Working with multiple traders in the same commodity categories (such as metals and grains) makes it easier to resell products if there is a default.
Some commodity trade finance funds hedge commodity price risk. Horizon is active in shorter term, pre-sold deals where prices have already been fixed. Horizon is however lending at loan to value (LTV) ratios, usually around 75-85%, which provides some comfort. If a sharp drop in the commodity breaches the LTV ratio, the borrower may in fact get a “margin call” and this happened for several traders in March 2020. Horizon has had no exposure to oil, which has recently traded at negative prices. If other commodity prices went negative, Horizon could cease financing them.
Overall, Max admits that the main risk is fraud. Anecdotally, trade finance is a source of some “horror stories” involving fraud and zombie funds that took years to repay redemption requests, or never did so.

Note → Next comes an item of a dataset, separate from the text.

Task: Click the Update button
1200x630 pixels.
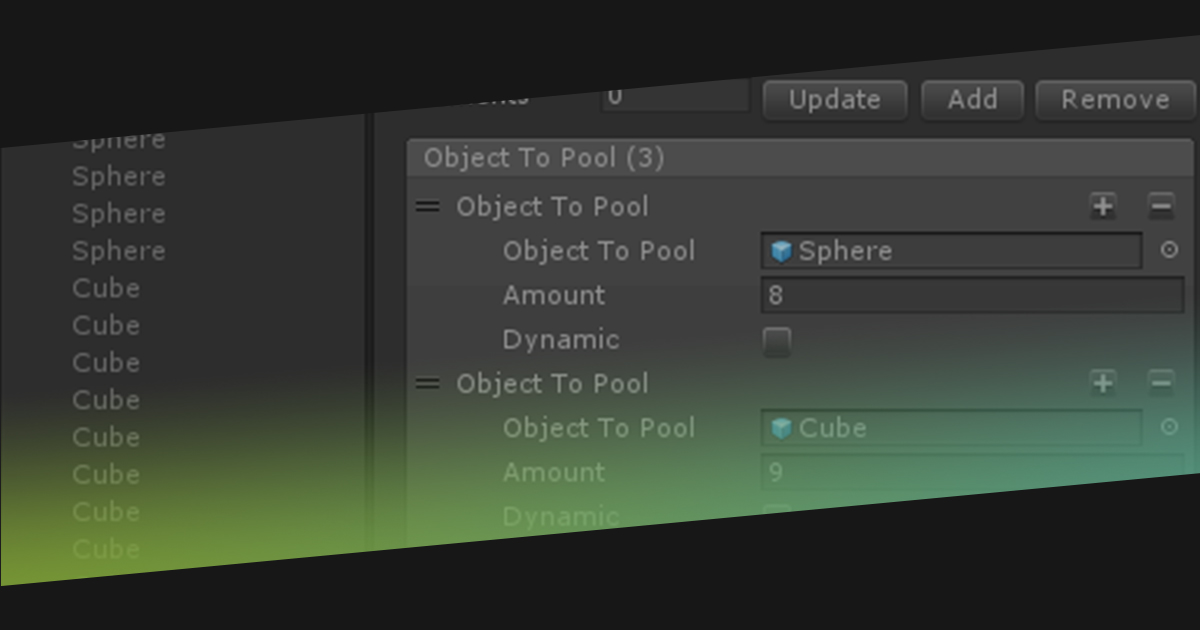Action: 834,99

Frauds have included forged bills of lading, fake trade finance bills, and fake warehouse receipts.
Recent cases in China have included China CITIC Bank; Agricultural Bank of China and Qingdao Port. In 2020, at least four commodity trading houses in Singapore (Hin Leong; ZenRock Commodities Trading Pte Ltd; HonTop Energy and Agritrade International) have run into various financial troubles, leading to judicial management; receivership or bankruptcy protection, and potentially large losses for multiple banks. Several of them are accused of pledging the same cargo for multiple loans via letters of indemnity or bills of lading.

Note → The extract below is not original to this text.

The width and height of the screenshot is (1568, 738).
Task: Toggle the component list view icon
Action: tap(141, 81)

One safeguard against multiple loans against the same collateral is a central register of creditors and debtors in Switzerland which also acts as another incentive to pay up. If borrowers do not, they might even have trouble renting an apartment. To limit fraud risk, Horizon’s due diligence works with agents in ports who certify the quantity and quality of goods. They include Swiss company, Societe Generale de Surveillance; UK firm Intertek (which belongs to the FTSE 100 index) and Cotecna. To guard against risks of forged and duplicate documents, Horizon has developed its own blockchain system: ArgosLogistic, which uses technology to check, verify and detect fakes or duplicates. Digitalized documents help to mitigate the risks of fraud, corruption and multiple loans being secured on the same collateral. Documents can be created and shared on multiple devices, stored securely, and linked to a digital fingerprint on a public blockchain. The key documents include forwarders’ certificates of receipt; warehouse receipts; airway bills; bills of ladling; carriage roads; forwarders’ certificates of transport; seaway bills; certificates of quantity and certificates of quality. These can be shared with multiple parties: a fund or bank; a borrower; a supplier; a transport company; a warehouse keeper and an inspection company.

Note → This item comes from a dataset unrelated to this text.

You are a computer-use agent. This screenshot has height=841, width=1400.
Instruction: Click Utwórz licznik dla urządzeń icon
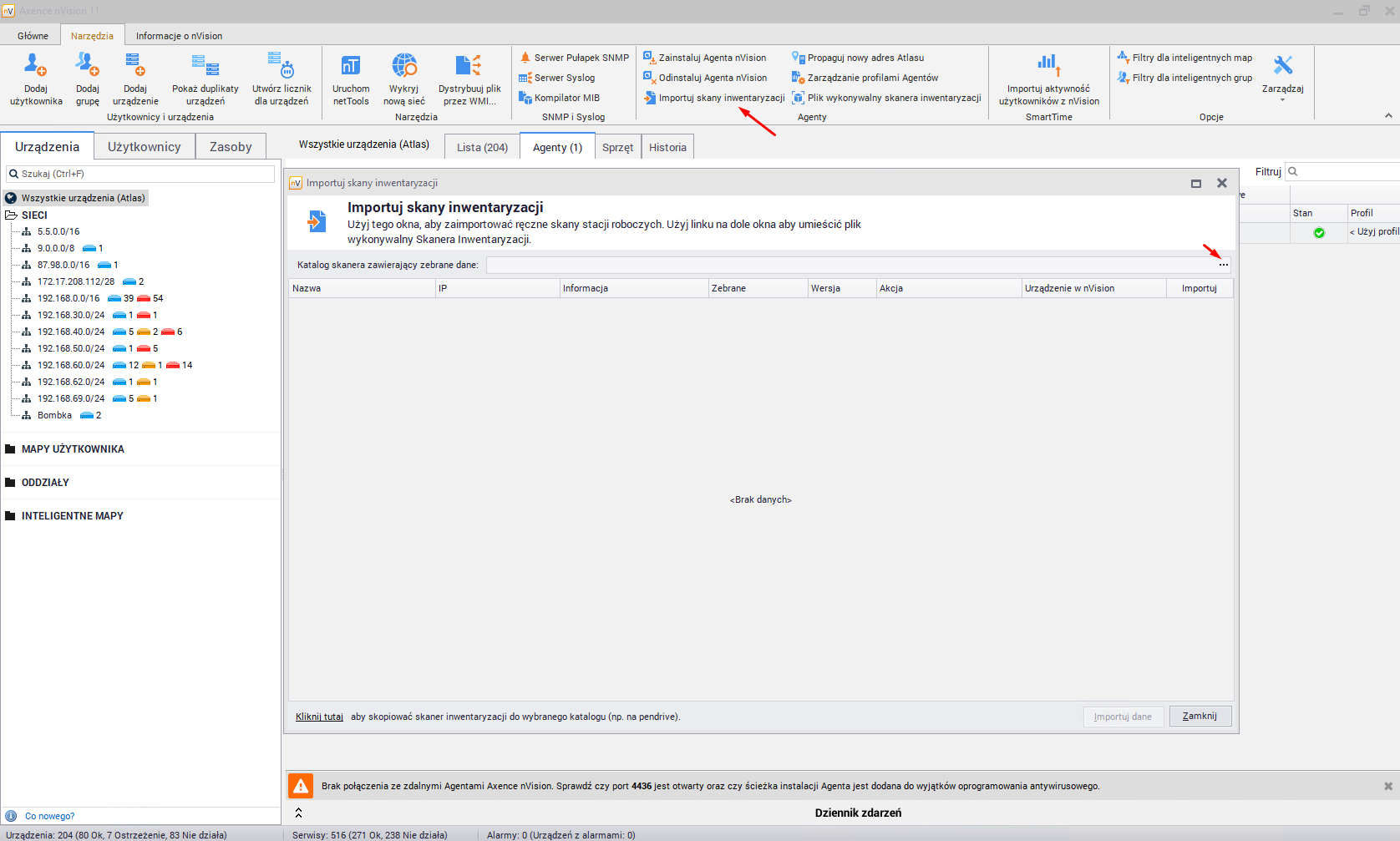(282, 67)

Travelling to visit suppliers, buyers and traders is also all part of the due diligence process, which can take 2-3 months for a new borrower. Once lockdowns are lifted, Horizon can resume very selectively expanding its client base.
The pandemic has temporarily stopped the on-boarding of new traders, because it is not possible to do on-site due diligence given the government restrictions in place.
The overall impact of Covid-19 is relatively modest, however. For now, Horizon’s existing client base are keeping it busy. “Borders have been closed to people, but not to freight. The essential commodities that Horizon finances are not subject to production shutdowns. Even in Italy, the worst hit part of Europe, transit has only been delayed by five or 10 days; Switzerland, where most borrowers in the European fund are based, exited lockdown at the end of May. Horizon’s average deal time frame was reduced from 61 to 50 days to improve liquidity during the coronavirus pandemic,” says Rusca.
Horizon’s contracts have not specified pandemics in general nor Covid-19 in particular, and therefore the protocols in the event of default should be “business as usual”. If a borrower goes bust, Horizon has a pledge against the collateral, and if the original buyer does not purchase it, the cargo could be sold to another buyer.